━━━━━ Source data ━━━━━

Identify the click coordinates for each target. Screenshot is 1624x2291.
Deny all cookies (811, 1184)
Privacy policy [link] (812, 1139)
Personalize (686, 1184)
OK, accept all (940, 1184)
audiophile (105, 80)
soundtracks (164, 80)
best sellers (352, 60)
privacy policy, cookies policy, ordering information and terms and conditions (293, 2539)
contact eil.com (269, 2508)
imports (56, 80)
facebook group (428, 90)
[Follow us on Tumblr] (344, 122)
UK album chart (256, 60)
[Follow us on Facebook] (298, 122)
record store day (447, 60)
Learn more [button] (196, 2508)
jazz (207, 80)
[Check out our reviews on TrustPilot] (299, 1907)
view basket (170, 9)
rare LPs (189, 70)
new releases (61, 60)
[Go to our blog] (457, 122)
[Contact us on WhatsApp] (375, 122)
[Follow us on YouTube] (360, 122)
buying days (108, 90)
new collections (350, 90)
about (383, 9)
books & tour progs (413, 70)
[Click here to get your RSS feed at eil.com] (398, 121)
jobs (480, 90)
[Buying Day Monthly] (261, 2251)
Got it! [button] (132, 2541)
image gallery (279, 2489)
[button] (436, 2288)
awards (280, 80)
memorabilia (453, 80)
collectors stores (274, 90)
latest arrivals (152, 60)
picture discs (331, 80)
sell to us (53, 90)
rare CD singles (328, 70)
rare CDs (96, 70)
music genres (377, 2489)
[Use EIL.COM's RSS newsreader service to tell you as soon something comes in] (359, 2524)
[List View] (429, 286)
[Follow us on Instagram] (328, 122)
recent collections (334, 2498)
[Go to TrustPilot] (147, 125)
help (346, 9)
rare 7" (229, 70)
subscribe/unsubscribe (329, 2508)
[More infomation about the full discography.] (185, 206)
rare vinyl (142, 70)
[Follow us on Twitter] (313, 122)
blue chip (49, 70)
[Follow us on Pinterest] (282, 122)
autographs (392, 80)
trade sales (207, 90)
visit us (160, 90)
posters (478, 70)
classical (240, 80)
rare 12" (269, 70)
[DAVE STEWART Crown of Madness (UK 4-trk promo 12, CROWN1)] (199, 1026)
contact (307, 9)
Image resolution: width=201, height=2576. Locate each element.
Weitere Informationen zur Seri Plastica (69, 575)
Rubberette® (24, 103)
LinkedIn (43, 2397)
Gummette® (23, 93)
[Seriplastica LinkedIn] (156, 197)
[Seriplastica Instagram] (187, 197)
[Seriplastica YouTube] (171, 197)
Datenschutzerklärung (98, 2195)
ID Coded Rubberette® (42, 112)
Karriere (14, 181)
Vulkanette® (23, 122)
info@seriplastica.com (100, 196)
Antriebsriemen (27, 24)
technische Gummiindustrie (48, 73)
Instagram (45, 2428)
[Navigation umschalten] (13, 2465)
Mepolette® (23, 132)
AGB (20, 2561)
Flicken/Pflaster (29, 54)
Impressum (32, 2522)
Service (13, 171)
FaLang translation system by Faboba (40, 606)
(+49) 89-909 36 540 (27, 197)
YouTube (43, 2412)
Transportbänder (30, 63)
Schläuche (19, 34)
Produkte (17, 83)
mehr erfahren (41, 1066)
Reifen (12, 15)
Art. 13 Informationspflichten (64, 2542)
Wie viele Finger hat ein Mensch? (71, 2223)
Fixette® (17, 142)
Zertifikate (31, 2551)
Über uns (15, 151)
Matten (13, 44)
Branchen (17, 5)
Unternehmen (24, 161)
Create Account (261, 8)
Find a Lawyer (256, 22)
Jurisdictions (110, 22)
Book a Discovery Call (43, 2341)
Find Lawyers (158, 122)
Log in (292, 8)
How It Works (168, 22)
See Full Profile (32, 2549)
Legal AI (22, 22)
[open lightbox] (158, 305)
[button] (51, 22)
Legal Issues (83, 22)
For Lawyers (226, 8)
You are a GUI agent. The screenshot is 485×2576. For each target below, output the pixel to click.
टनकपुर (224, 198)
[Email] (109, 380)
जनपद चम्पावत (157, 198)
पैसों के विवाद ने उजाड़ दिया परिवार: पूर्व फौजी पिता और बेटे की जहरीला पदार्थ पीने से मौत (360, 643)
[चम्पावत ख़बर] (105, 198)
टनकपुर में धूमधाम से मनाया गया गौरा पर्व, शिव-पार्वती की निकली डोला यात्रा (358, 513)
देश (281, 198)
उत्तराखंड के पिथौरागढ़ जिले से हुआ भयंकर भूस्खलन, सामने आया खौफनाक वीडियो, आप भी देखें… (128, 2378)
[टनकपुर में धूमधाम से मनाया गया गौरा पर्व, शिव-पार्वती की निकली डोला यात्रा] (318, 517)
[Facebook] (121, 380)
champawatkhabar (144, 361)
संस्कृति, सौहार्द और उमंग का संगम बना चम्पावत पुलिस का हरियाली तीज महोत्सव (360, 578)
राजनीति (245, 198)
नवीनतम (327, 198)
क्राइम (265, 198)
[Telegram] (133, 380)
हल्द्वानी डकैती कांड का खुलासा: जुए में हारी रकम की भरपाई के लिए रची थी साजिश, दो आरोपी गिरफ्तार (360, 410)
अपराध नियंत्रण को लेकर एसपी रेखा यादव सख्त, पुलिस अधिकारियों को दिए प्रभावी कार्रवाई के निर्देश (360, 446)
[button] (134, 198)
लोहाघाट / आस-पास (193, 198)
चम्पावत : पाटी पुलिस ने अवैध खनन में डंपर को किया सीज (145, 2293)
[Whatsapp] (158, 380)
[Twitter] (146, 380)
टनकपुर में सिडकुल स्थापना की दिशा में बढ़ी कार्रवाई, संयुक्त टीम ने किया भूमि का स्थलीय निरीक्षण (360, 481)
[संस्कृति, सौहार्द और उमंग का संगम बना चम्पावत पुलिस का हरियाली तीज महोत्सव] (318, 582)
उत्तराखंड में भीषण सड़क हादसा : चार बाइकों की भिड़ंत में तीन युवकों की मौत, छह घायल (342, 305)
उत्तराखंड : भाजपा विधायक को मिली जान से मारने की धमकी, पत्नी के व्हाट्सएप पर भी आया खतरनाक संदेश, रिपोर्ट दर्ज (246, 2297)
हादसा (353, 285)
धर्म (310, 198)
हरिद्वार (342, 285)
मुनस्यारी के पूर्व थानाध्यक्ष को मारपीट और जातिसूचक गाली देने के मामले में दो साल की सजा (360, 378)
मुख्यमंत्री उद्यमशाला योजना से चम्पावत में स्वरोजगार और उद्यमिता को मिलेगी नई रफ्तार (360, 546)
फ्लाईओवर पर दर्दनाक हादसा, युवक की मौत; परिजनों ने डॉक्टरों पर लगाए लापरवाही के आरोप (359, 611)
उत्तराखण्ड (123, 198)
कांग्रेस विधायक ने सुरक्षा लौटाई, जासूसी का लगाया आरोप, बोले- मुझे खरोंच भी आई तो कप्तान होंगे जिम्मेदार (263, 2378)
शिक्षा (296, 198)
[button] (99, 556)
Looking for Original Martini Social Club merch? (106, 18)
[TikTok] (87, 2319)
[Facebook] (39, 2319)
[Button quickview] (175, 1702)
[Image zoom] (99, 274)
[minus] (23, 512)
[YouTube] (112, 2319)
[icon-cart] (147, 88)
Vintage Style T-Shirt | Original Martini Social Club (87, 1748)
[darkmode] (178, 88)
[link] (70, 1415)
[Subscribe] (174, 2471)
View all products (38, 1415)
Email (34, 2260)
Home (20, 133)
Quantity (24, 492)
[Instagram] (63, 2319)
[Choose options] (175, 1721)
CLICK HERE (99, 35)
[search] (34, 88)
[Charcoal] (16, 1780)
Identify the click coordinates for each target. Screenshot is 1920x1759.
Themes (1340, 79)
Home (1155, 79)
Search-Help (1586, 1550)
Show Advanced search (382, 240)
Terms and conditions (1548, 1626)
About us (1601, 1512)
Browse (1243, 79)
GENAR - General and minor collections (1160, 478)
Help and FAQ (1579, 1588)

━━━━━

- _Task_
What lines above hold the word "YouTube"? Pull each one out.

- _Exercise result_
[Follow us on YouTube] (360, 122)
[Seriplastica YouTube] (171, 197)
YouTube (43, 2412)
[YouTube] (112, 2319)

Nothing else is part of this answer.